Sheffield Indymedia Feature May 2006
It is hard to believe but it is nearly twelve months since the old Yorkshire Arts Space on Matilda Street sprung into life as a convergence space for activists opposing the G8 Ministers meeting in Sheffield. Within days a makeshift kitchen had been set up, sleeping space sorted, workshop space organised and a media centre built and banners flew defiantly from the building. As the actions sprung up across the city, the Matilda Street convergence centre buzzed into the nights with people painting banners, planning, sharing information and skills, checking indymedia reports and uploading stories and photos. While one eye was firmly on the exhausting days of the protest against the G8, already one eye was on what the future could hold for this building.
As soon as people returned from the G8 protests in Scotland attention focused on turning the old Arts Space into the Matilda Social Centre, reclaiming precious space in the city for the community against a backdrop of rapid and rampant re-development. Over the summer, meetings were held, wide ranges of views and ideas fiercely debated and slowly the space started to develop. The hacklab was the first space to be developed in the July, building on the media centre that had been established for the G8 protests. The building hosted the Lost Film Festival, a zine reading night and the gig space collective formed and started work scraping mould of the dank basement walls to create performance spaces. The No Borders campaign fund raising night further kick things off nicely at the beginning of September. Other events followed – film nights, Dissent gathering, No Borders magical mystery tour action [2] and campaign meetings. By Autumn the cafe collective had installed a catering kitchen, the art studios were up and running and the art collective organised the Urban Invasion art exhibition, and the gig collective was hosting regular gigs in the basements. November saw the second 3-day Sheffield Indymedia film festival taking place in the building.

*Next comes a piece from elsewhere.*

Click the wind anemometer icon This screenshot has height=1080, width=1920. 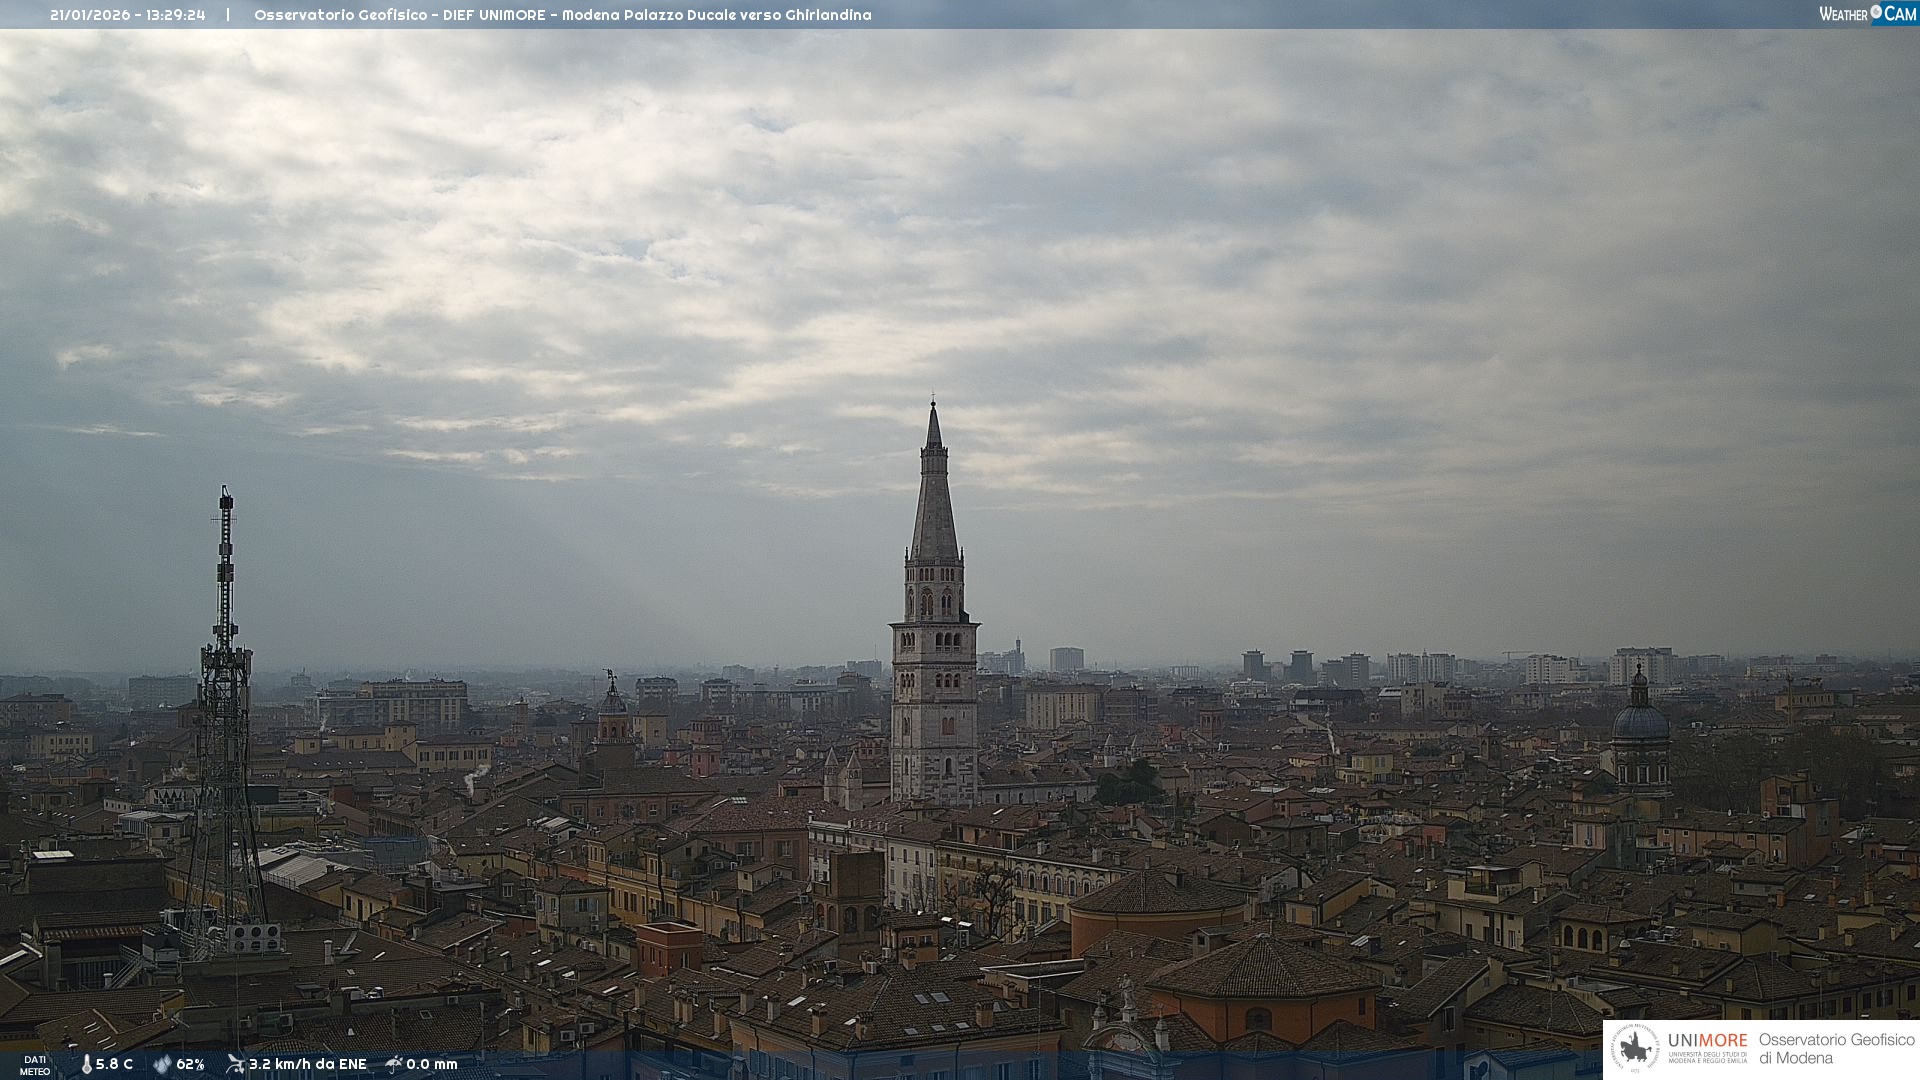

Despite the lack of heating events continued to happen at Matilda over the winter with more gigs and film nights, a gathering to plan for the Saving Iceland campaign this summer, and bike maintenance workshops. Maintenance work on the building also continued. Spring brought the opening of the M…Gallery after weeks of scraping paint from the walls and windows, and a roster of planned exhibitions, an Action Medics training day was held and a women's day of workshops and cabaret. This May is crammed with gigs, films, an acoustic night, a permaculture slide show and a Linux workshop as well as the usual meetings, hacklab nights and Thursday social.
The space continues to be organised in a non-hierarchical way, with the people who use and contribute to the space collectively making the decisions about how the space should be run. Individual collectives meet on a regular basis and once a fortnight the collectives come together on a Monday evening to discuss Matilda-wide issues. The number of collectives has grown and include the cafe collective, gig space collective, art collective, Indymedia, buildings maintenance collective, finance, hacklab, No M1 campaign, No Borders, ISYF, CIRCA, ketamine collective, bike collective and the M…Gallery collective.
The former Yorkshire Arts Space building was sold (many say illegally) to Hallam University in 1998 under the condition that the University was to move its Psalter Lane Art College to the site. This never happened, and the building stood virtually empty for years. Last year it was sold on to Yorkshire Forward (one of the Government's nine Regional Development Agencies established in 1999) at a suspected vast profit to the university. Yorkshire Forward's interest in the building has increased over recent months, but the plans they may have for the building and the surrounding area remains unclear.
Reclaimed or squatted spaces like Matilda will always be precarious – you never know how long they will last, but so far it has defied all expectations as it reaches its first anniversary.